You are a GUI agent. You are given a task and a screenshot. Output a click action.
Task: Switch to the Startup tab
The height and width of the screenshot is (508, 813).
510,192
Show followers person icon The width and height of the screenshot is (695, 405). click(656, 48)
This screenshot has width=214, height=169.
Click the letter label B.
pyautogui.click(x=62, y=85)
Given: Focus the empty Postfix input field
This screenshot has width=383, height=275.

◇ ◇ ◇ ◇ ◇ ◇ ◇

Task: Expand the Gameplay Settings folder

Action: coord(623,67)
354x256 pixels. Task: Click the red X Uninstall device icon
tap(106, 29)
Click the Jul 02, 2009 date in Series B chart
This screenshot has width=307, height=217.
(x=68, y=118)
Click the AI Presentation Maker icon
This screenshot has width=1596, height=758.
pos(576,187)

◇ ◇ ◇ ◇ ◇ ◇ ◇

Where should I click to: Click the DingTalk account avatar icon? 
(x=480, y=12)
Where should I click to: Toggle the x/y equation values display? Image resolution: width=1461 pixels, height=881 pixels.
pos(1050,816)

◇ ◇ ◇ ◇ ◇ ◇ ◇

_Work request_
What do the lines above say from the one containing "Click the letter label B." down to the one containing "This screenshot has width=383, height=275."? Return them exactly, both end lines included, and only them.

_Written answer_
Click the letter label B.
pyautogui.click(x=62, y=85)
Given: Focus the empty Postfix input field
This screenshot has width=383, height=275.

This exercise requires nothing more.